--- WHAT THE TASK ASKS ---
Word for word, repeat all of the entries below.
─── INFORMATION GIVEN
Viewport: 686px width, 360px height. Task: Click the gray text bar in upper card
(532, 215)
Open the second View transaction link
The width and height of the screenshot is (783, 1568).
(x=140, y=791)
──────
--- SOLVED PROBLEM ---
Viewport: 686px width, 360px height. Task: Click the gray text bar in upper card
(532, 215)
Open the second View transaction link
The width and height of the screenshot is (783, 1568).
(x=140, y=791)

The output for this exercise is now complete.